Under the Constitution, the United States has three co-equal branches of government. The President, elected every four years, leads the executive branch. The House, elected every two years, and the Senate, with staggered six-year terms, forms the legislative branch. And the Supreme Court, with its nine justices appointed by the President and confirmed by the Senate, sits atop the judicial branch.

If the President loses confidence in Congress, he has little recourse except urging the American people to “throw the bums out” and elect Representatives and Senators who are more inclined to support him and his agenda.

To the contrary, if Congress loses confidence in the President, they can always impeach him and remove him from office.

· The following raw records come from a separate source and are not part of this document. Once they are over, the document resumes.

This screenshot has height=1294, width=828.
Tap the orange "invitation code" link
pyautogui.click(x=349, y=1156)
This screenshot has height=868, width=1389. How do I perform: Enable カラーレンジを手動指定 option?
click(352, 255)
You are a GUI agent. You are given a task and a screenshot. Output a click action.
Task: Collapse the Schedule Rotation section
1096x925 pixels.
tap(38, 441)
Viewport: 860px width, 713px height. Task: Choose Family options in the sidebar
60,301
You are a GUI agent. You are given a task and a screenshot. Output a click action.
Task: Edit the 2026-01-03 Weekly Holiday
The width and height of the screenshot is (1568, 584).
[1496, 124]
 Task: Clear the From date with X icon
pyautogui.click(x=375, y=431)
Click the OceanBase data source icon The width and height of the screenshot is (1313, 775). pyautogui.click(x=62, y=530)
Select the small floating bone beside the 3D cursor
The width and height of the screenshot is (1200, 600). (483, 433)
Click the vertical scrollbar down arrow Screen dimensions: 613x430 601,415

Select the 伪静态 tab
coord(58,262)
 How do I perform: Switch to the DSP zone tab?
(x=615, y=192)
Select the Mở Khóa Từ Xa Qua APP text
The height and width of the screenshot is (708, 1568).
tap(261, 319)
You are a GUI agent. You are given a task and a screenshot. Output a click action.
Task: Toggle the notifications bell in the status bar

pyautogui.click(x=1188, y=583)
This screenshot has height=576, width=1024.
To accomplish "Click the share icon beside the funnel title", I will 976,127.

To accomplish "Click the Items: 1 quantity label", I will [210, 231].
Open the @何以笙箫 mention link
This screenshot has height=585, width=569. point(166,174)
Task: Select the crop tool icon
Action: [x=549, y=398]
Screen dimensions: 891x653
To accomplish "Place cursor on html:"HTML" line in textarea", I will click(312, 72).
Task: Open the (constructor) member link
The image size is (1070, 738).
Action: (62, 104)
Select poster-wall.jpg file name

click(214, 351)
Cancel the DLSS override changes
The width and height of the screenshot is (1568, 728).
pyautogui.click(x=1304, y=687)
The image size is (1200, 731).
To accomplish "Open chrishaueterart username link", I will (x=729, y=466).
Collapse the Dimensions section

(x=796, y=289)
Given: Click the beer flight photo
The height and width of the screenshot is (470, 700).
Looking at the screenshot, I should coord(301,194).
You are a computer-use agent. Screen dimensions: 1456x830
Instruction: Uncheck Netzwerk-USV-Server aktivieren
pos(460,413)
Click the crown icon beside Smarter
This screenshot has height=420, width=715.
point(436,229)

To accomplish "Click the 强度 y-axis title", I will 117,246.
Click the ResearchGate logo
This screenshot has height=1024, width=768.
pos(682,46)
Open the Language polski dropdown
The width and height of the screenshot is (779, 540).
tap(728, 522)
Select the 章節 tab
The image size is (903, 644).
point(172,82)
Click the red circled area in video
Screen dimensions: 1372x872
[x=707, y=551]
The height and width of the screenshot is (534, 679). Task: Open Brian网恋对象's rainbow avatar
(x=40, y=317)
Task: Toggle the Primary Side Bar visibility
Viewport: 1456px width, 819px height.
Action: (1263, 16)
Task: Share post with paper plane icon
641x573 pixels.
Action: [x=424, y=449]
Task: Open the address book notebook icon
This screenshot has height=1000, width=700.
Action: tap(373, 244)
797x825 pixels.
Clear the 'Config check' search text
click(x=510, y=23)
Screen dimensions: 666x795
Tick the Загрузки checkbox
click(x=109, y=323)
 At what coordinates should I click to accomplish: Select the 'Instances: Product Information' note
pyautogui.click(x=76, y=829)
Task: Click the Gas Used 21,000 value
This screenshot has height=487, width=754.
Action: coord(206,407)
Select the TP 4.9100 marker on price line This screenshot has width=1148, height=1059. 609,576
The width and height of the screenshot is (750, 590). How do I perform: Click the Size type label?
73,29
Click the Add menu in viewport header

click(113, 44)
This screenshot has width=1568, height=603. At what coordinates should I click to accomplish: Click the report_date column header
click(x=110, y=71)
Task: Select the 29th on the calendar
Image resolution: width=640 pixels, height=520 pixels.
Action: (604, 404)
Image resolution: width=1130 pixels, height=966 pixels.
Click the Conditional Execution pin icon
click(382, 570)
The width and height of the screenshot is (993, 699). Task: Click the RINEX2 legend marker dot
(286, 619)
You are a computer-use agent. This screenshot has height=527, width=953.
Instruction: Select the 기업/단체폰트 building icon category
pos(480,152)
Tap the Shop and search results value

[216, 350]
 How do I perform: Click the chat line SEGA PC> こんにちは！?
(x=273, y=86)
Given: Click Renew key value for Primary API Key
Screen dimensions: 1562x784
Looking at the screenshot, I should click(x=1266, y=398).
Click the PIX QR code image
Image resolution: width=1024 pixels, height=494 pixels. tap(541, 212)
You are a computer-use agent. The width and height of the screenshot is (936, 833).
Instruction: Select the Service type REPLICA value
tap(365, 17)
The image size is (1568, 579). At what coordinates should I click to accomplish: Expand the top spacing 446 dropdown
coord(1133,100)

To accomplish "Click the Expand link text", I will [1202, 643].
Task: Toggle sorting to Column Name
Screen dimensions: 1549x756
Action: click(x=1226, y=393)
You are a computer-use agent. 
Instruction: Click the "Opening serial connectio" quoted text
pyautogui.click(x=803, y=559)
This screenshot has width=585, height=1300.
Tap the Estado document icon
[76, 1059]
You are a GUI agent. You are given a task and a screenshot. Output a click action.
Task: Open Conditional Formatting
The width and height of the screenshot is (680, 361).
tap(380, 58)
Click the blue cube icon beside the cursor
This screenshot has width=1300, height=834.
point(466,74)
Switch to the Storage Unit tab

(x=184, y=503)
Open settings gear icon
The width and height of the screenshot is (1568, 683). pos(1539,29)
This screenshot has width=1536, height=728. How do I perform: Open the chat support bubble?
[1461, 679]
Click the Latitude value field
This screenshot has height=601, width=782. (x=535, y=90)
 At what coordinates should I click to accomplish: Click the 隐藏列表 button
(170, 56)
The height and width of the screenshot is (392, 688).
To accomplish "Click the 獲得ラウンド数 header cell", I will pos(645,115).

That requires a simple majority in the 435-member House and a two-thirds vote in the 100-member Senate.

Given that Mr. Trump has only been in office for four months, virtually no members of Congress have seriously contemplated impeachment. But most Democrats and even some Republicans have called for a much more extensive investigation of Mr. Trump’s Russian ties, including by both a special prosecutor and some sort of bipartisan committee or commission.

The impediment to that heightened level of scrutiny has been House and Senate Republicans, including Mr. McCarthy, who has consistently opposed any sort of heightened scrutiny of the Trump administration.

There may be legitimate reasons why Mr. McCarthy and his Republican colleagues oppose more substantial transparency and accountability around our nation’s 45th president. But Mr. McCarthy is wrong, wrong, wrong when he states that Congress serves at the pleasure of President Trump. In reality, it’s the other way around.